• **Task item**:
Every line below that holds the word "screenshot" must be listed.

Data records section start

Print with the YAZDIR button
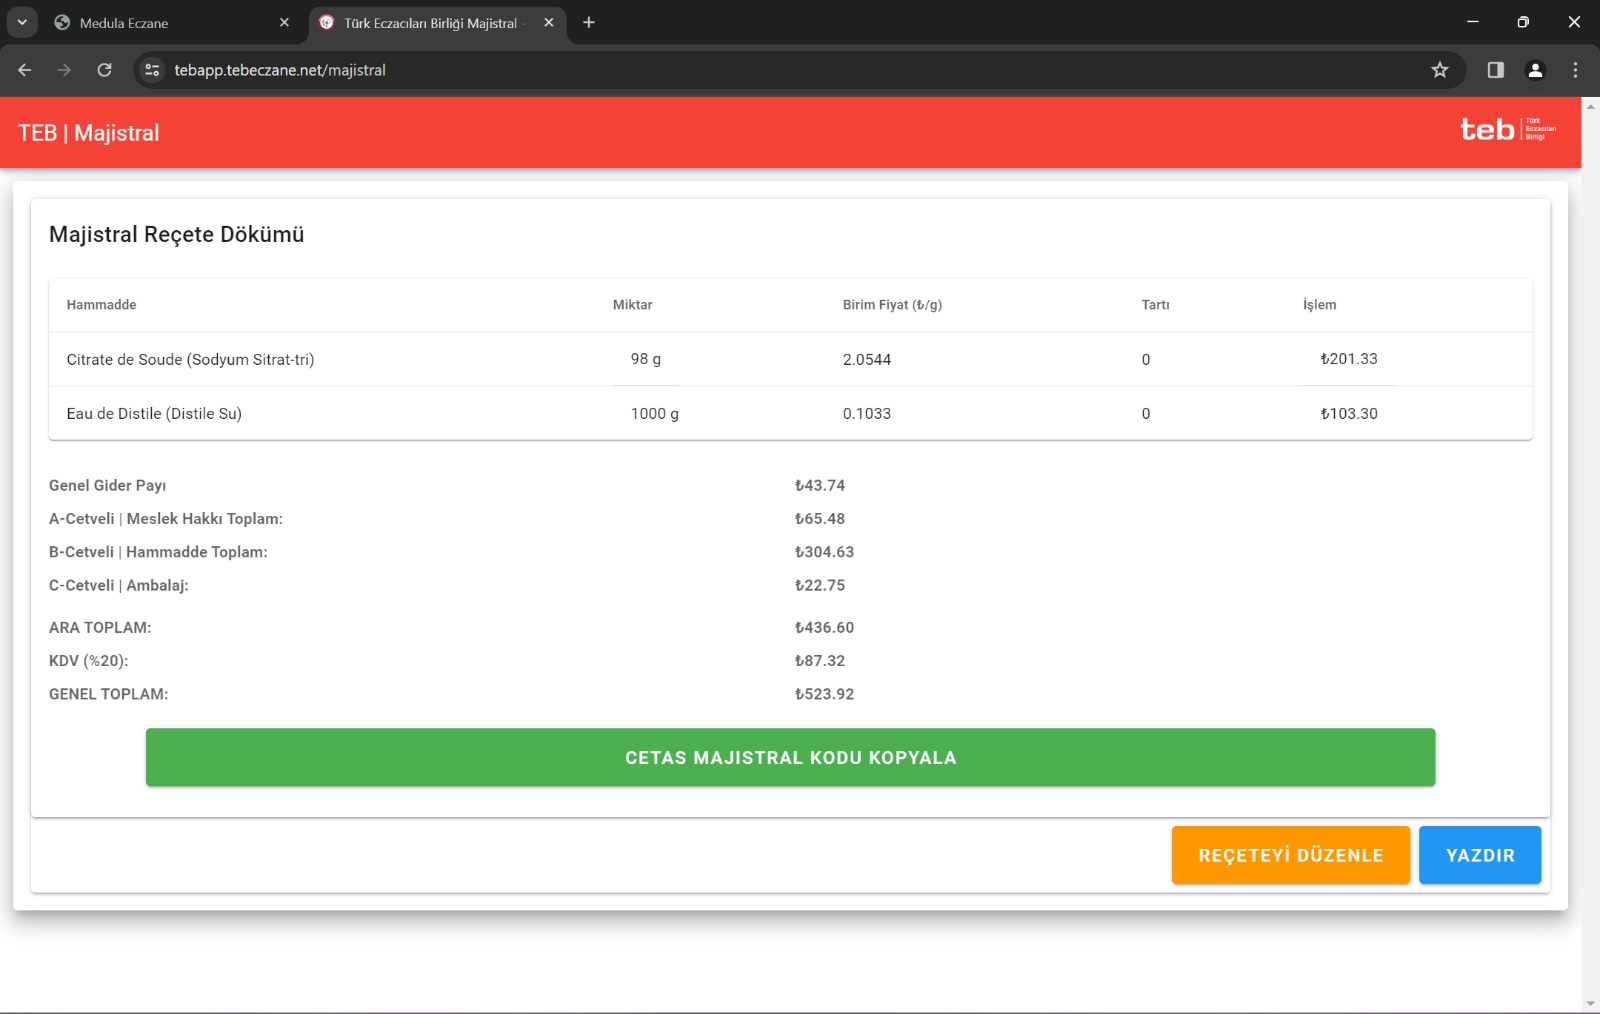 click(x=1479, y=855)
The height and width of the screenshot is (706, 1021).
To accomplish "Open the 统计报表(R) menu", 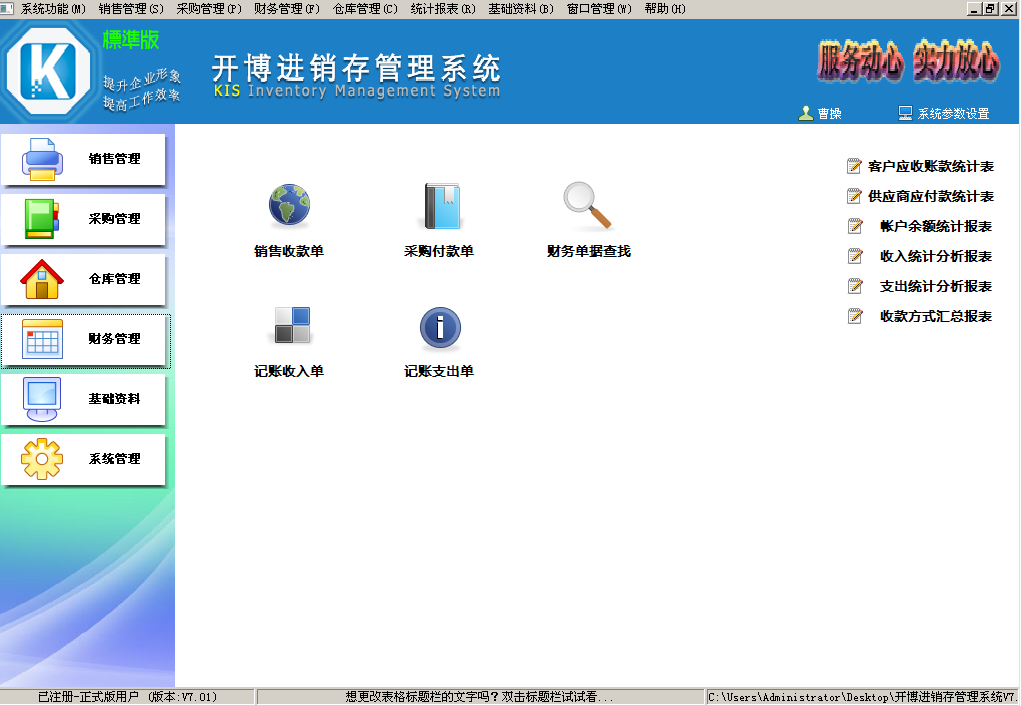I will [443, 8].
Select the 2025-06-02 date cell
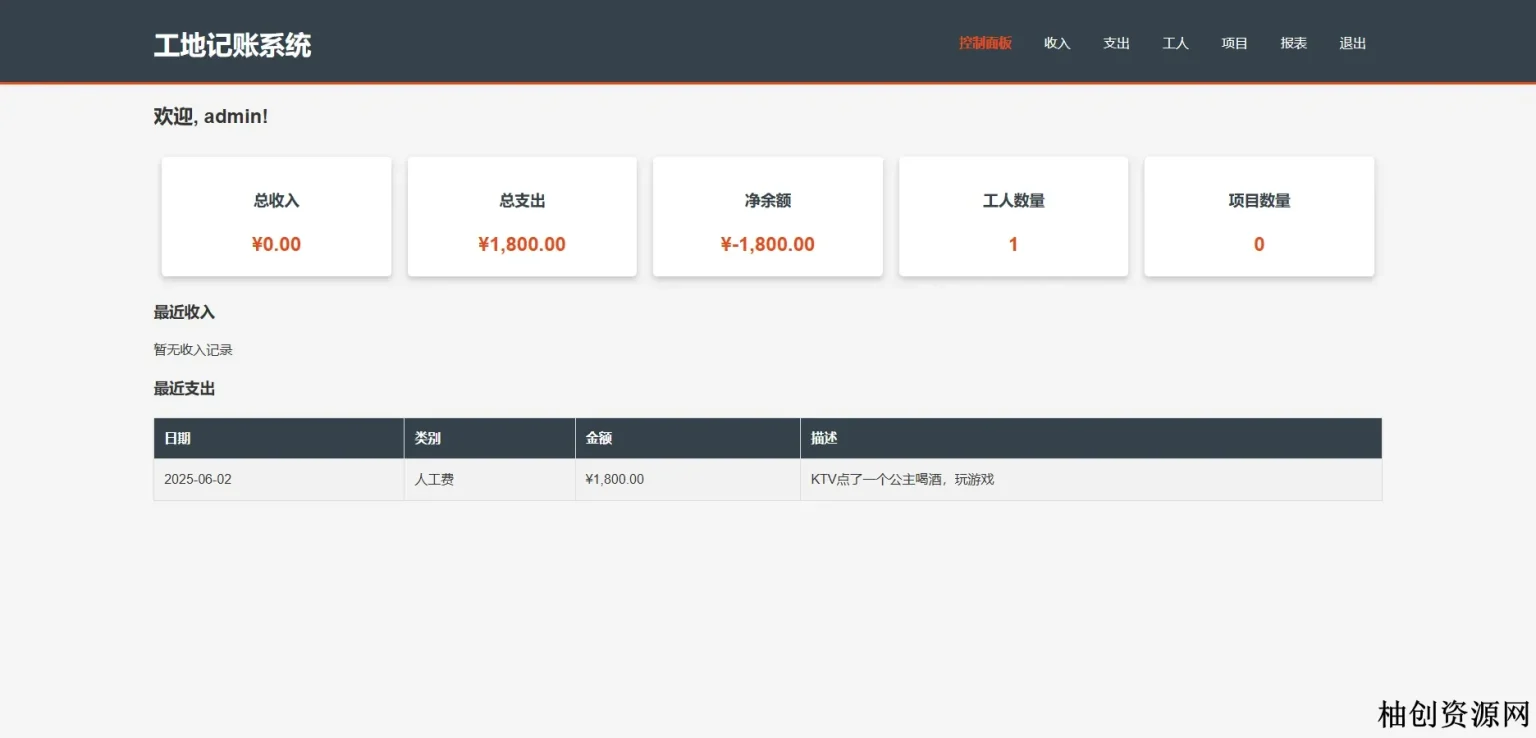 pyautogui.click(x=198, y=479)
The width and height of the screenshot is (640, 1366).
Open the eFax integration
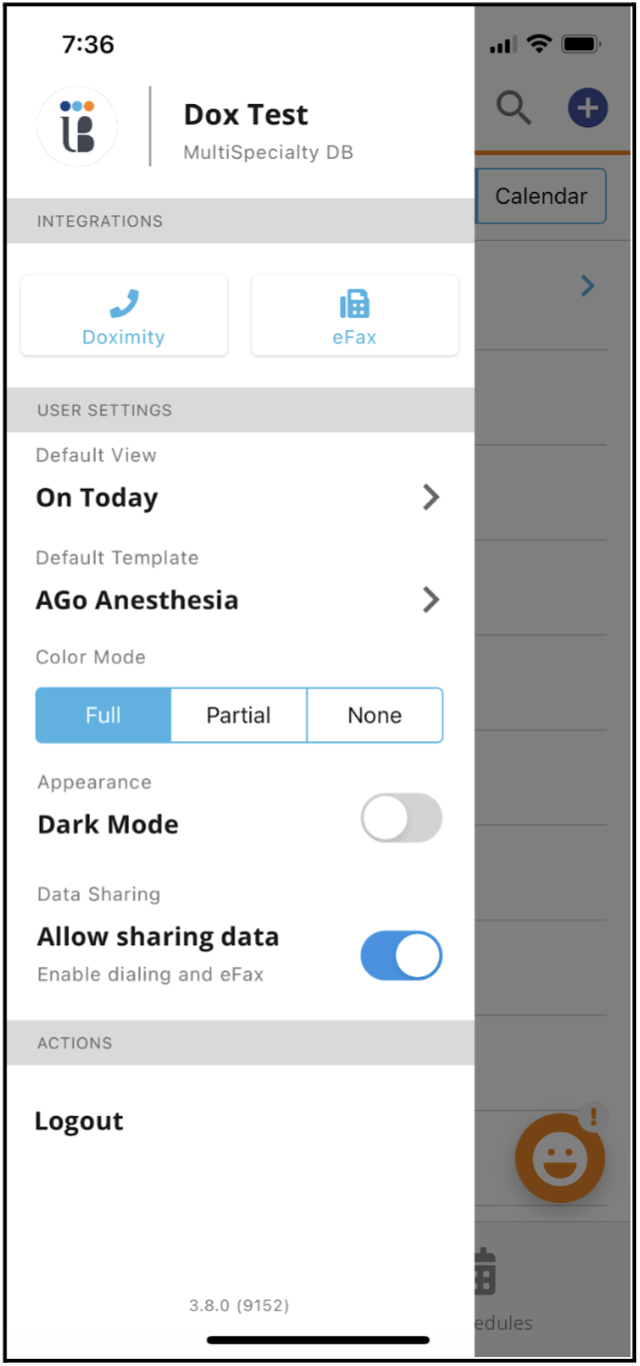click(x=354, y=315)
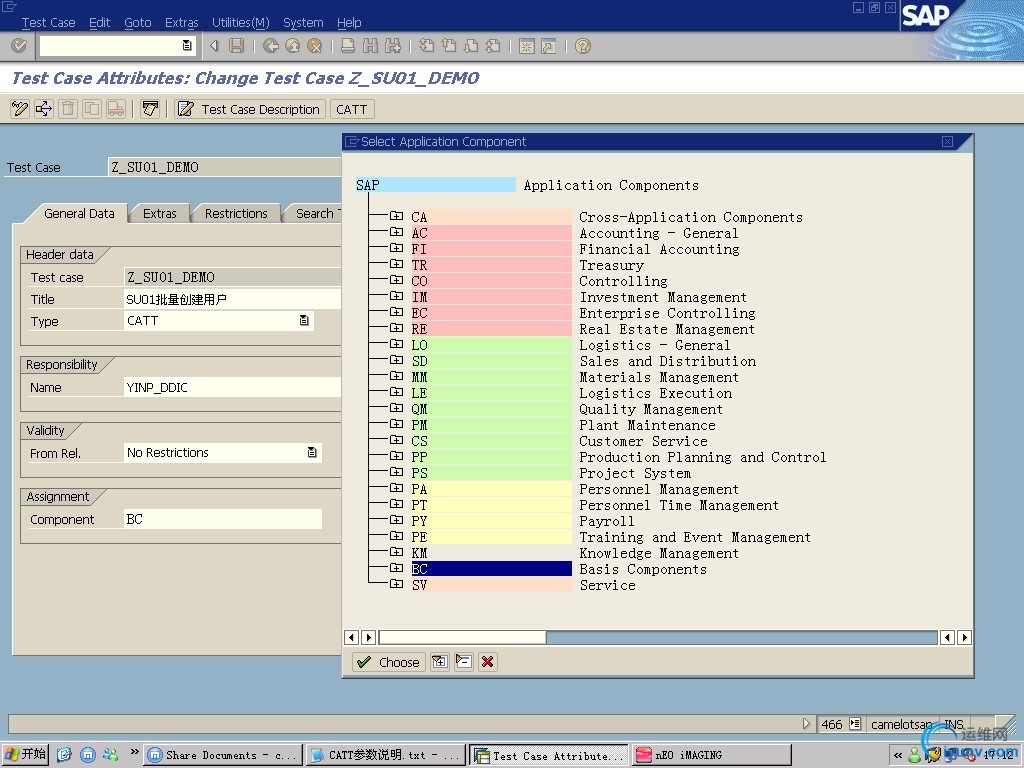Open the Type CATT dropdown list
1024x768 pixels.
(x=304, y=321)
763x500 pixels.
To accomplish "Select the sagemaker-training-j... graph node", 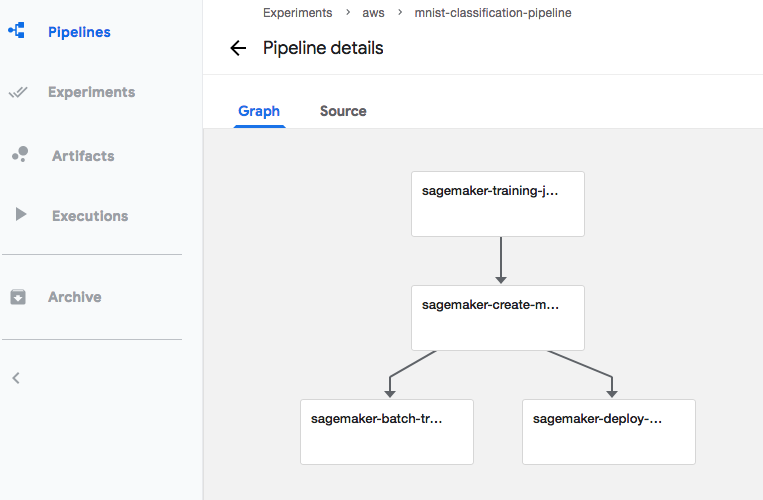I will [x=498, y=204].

Data records section end

• **Expected output**:
The height and width of the screenshot is (706, 1021).
The width and height of the screenshot is (640, 1366).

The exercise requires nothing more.